WBGO Radar

Valery Ponomarev: Our Father Who Art Blakey

Valery Ponomarev
Growing up in Soviet Russia as a budding jazz musician, trumpeter Valery Ponomarev's first Art Blakey record was the Blue Note classic "Moanin'", with trumpeter Lee Morgan. Imagine the course taken when Ponomarev came to the U.S. In 1973, meeting his hero and eventually  becoming a Jazz Messenger! Since then, Valery continued to build a following with his on fire approach to his instrument. With his own compositions, he's given us a spirit feel for his homeland, showed his heart for standards and breathed fire alongside Kenny Barron and Joe Henderson, among many other notables of our music. Valery's book, On The Flip Side of Sound , he shows from deep in his own life the internationalism of jazz that fills the tank of the player and captures the ear of the fan.
 
With Ponomarev's new release, "Our Father Who Art Blakey", Valery lives what has to be any Messenger's dream; to do this music in a big band setting, a natural  setting for Blakey music, considering the drummer's early work with the bands of Earl "Fatha" Hines, Duke Ellington and Billy Eckstine.

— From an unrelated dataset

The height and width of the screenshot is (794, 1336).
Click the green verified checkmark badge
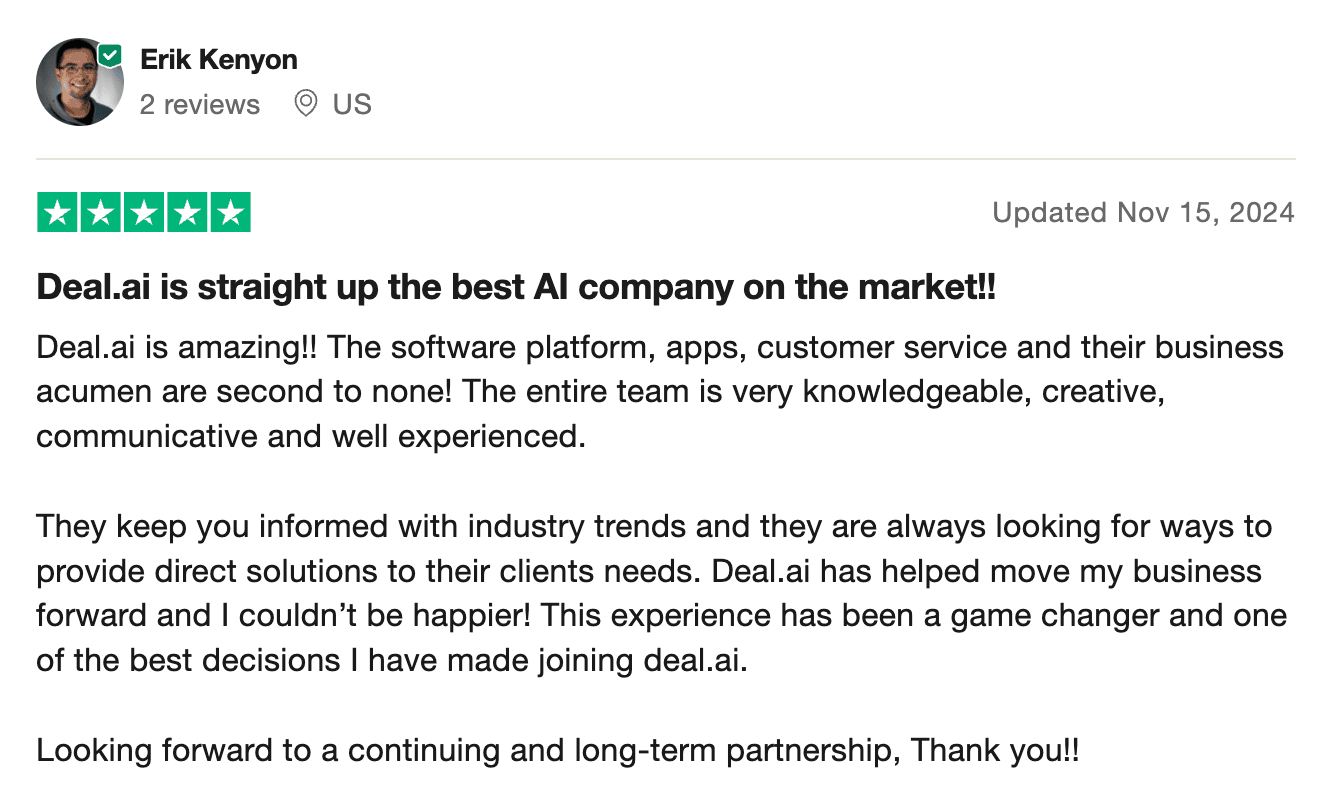pyautogui.click(x=109, y=56)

When Bobby Timmon's "Moanin" opens this set, you know of the seriousness of intention,  set in granite as Benny Golson comes on stage making the first of two appearances. This is followed by Freddie Hubbard's "Crisis", from the 1961 "Mosaic" recording. This one's big band dressing seems so comfortable for the trumpet playing of Josh Evans, a young messenger for what's ahead, followed by tenor saxist Steve Carrington and trombonist Stafford Hunter.
Captured live on stages at Dizzy's Club Coca-Cola and Zinc Bar in New York City, Valery Ponomarev's big bad group of friends, including drummer Victor Jones, (so perfect for this Bu review), show that timelessness of music is about. You'll hear it after spending some time with "Our Father Who Art Blakey" which comes out January 8th from Zoho Music.